[Stored items]
-------------------------
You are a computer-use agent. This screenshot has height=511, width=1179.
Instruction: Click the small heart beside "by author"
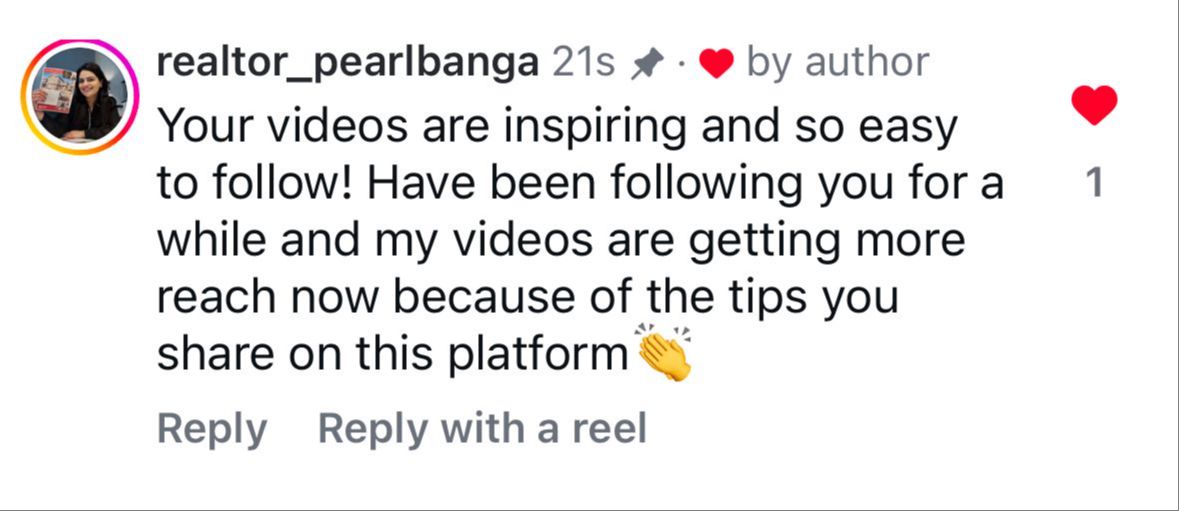(x=716, y=65)
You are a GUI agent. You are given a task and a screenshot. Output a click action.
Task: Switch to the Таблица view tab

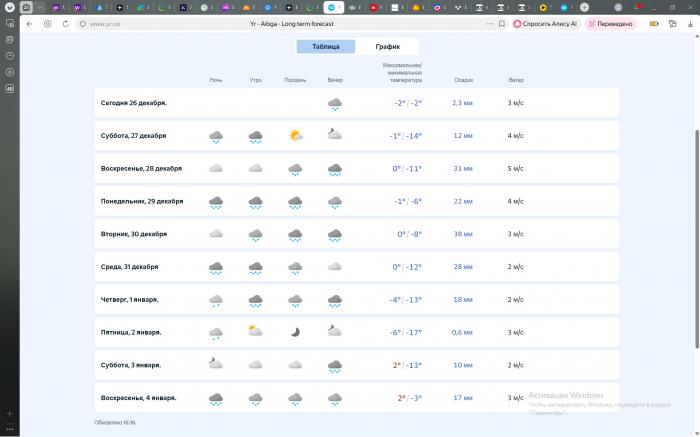click(325, 46)
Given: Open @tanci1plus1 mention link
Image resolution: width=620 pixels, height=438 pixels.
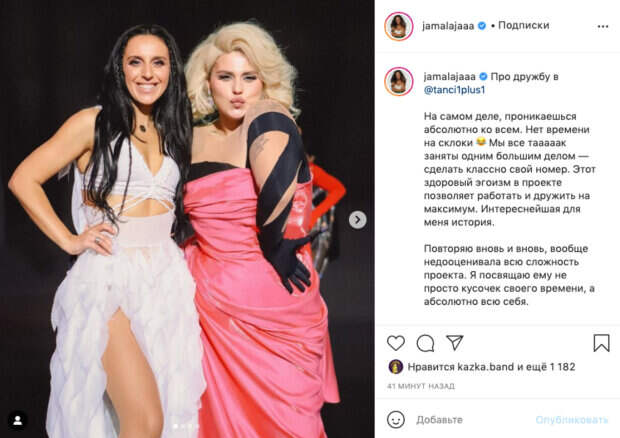Looking at the screenshot, I should pyautogui.click(x=454, y=90).
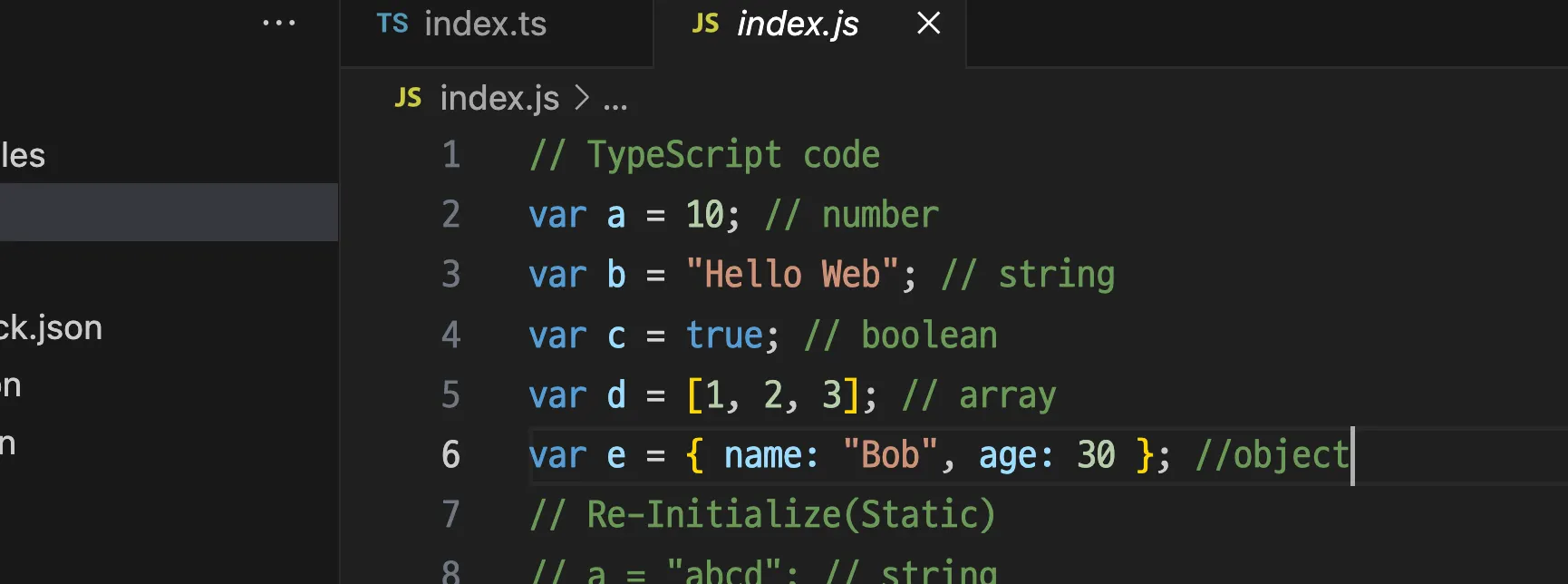Screen dimensions: 1568x584
Task: Click the opening array bracket on line 5
Action: tap(694, 395)
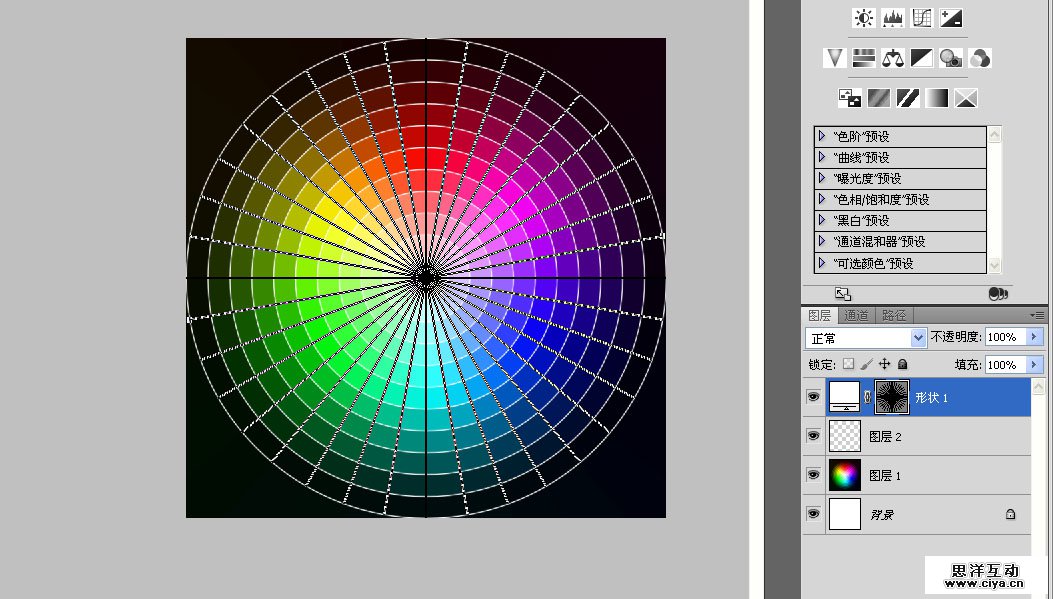Hide the 形状 1 layer
Screen dimensions: 1053x599
tap(813, 397)
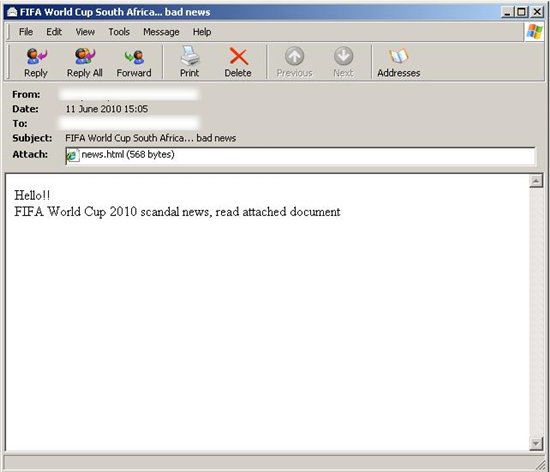Click scrollbar up arrow in message body

pos(536,181)
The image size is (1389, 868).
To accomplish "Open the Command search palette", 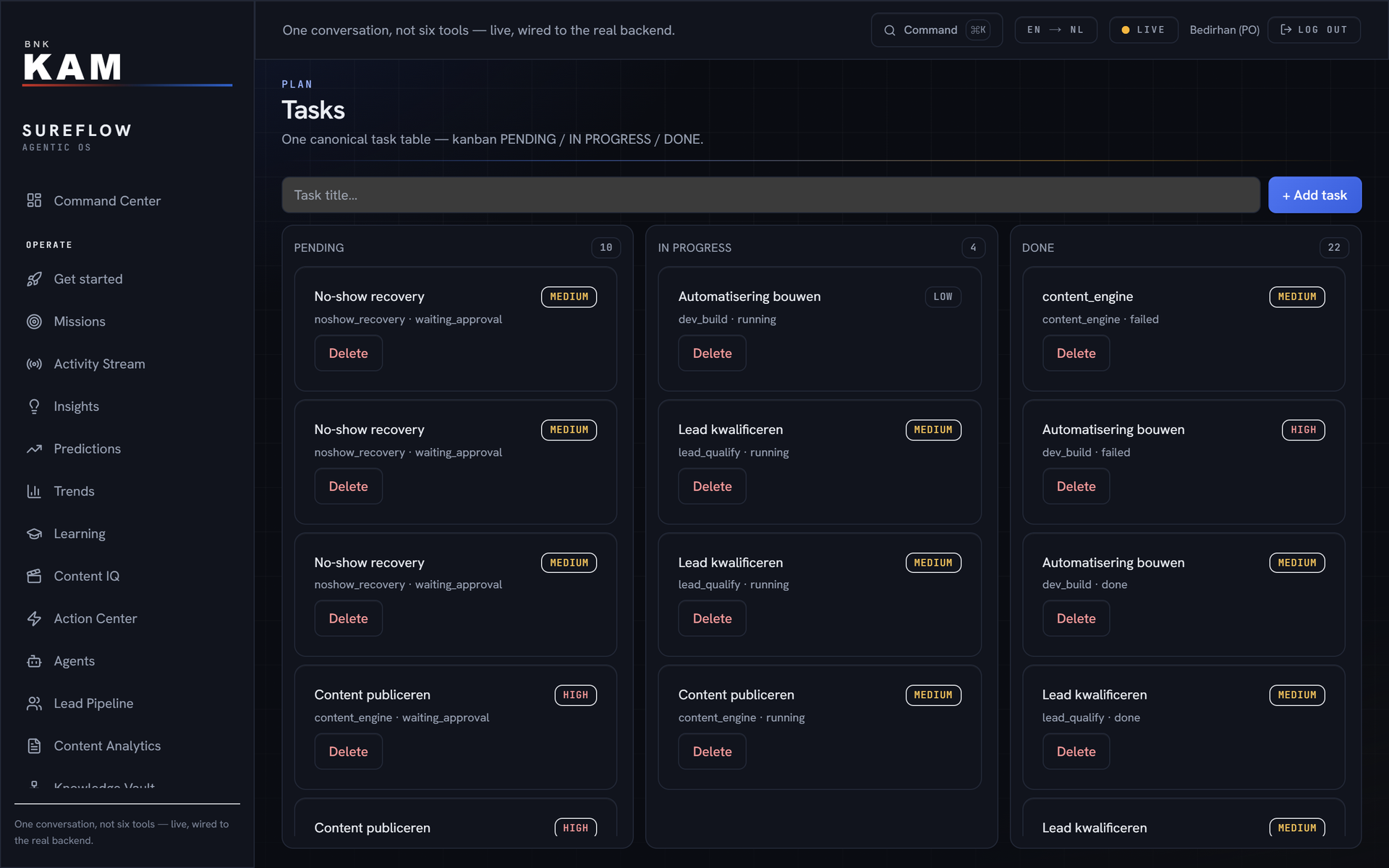I will 937,30.
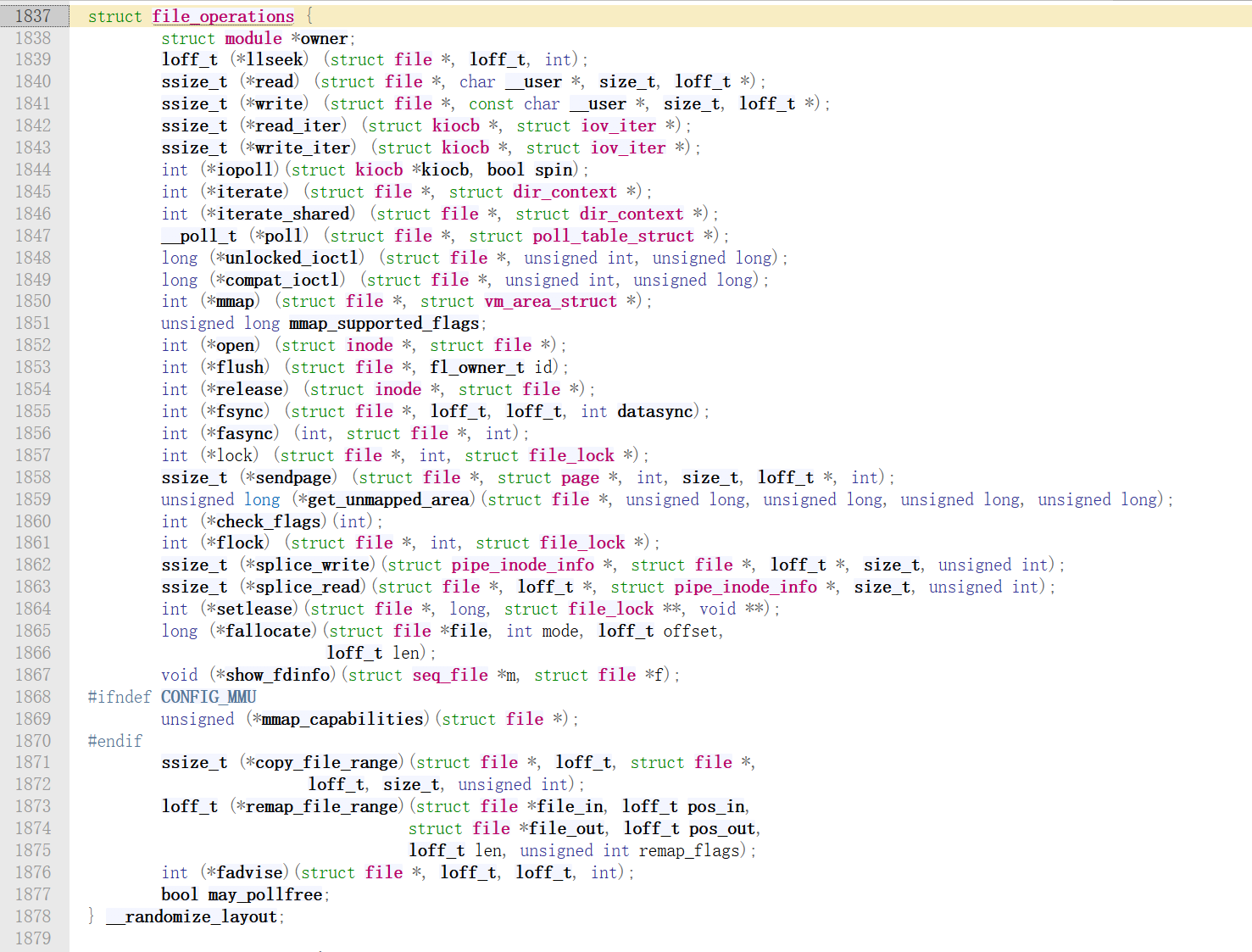Viewport: 1252px width, 952px height.
Task: Click the remap_file_range member name
Action: click(x=322, y=806)
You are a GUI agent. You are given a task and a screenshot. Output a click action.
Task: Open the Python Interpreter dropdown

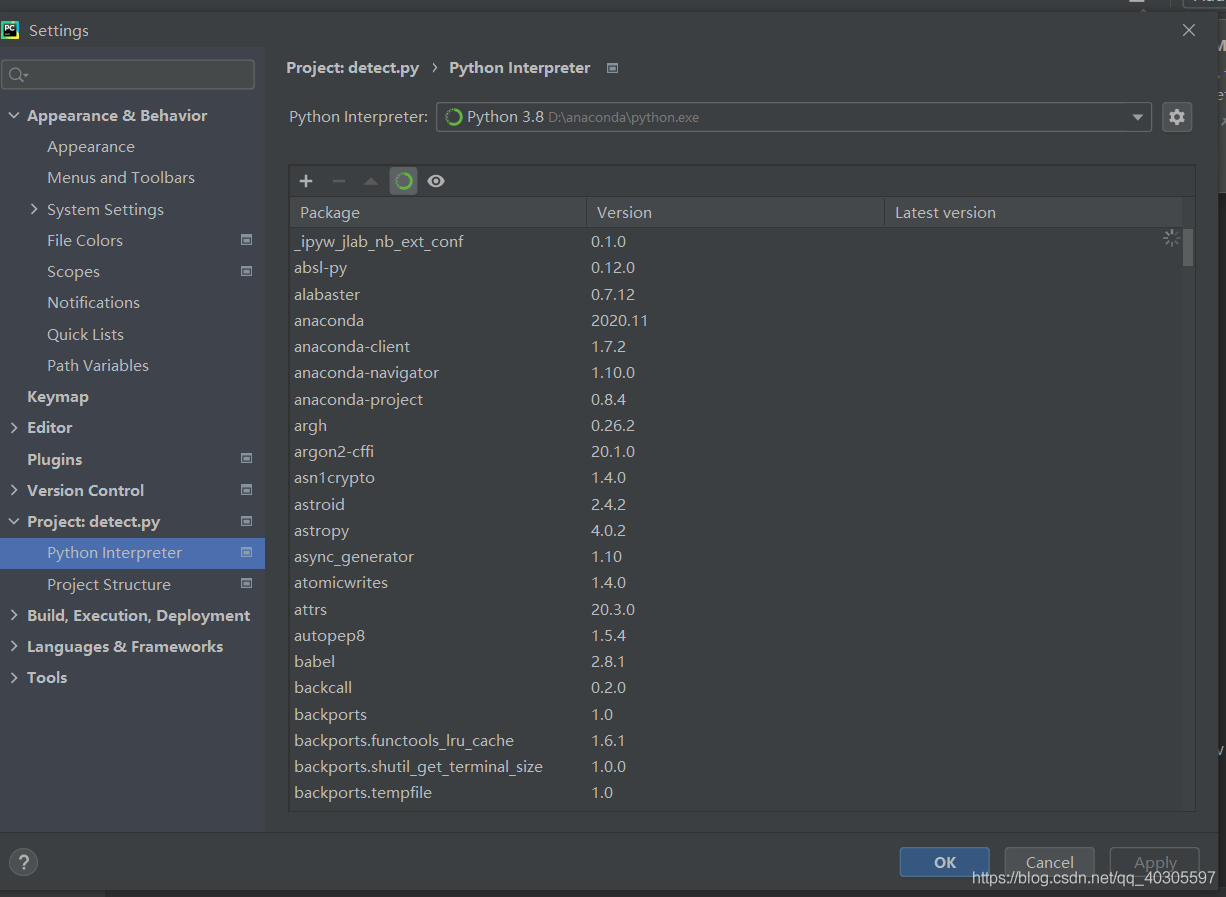1137,117
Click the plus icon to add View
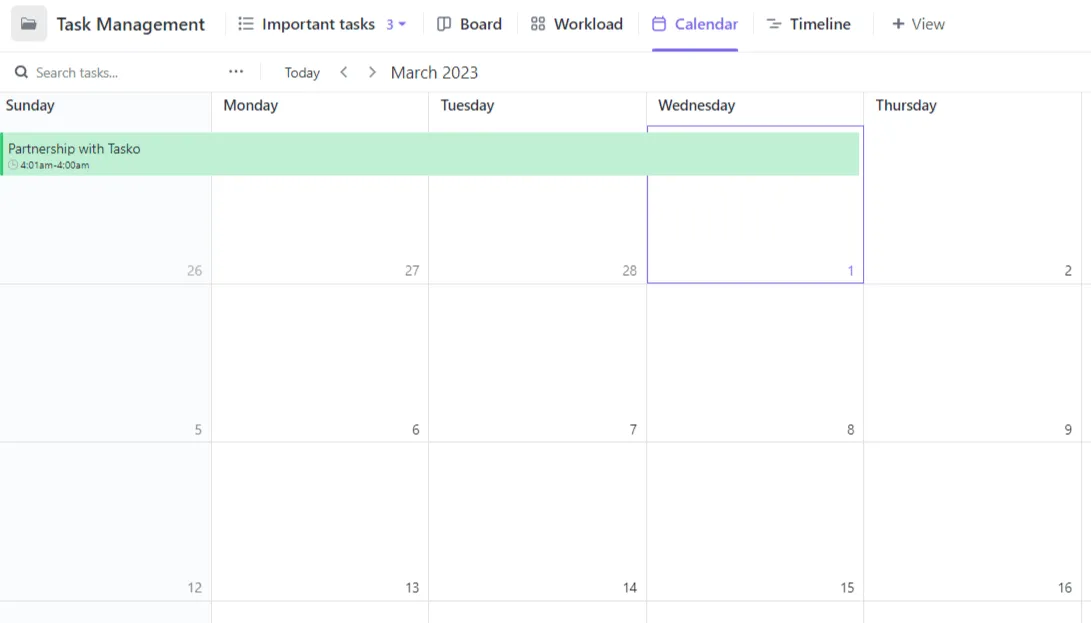 pos(898,24)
-------------------------
**Instructions to follow**
All lines from the start of the entries through the one with "Given: Open @tanci1plus1 mention link" are to be output exactly; omit the pictures.

**Written response**
You are a computer-use agent. This screenshot has height=511, width=1179.
Instruction: Click the small heart beside "by author"
(x=716, y=65)
You are a GUI agent. You are given a task and a screenshot. Output a click action.
Task: Switch to the Таблица view tab

click(325, 46)
Given: Open @tanci1plus1 mention link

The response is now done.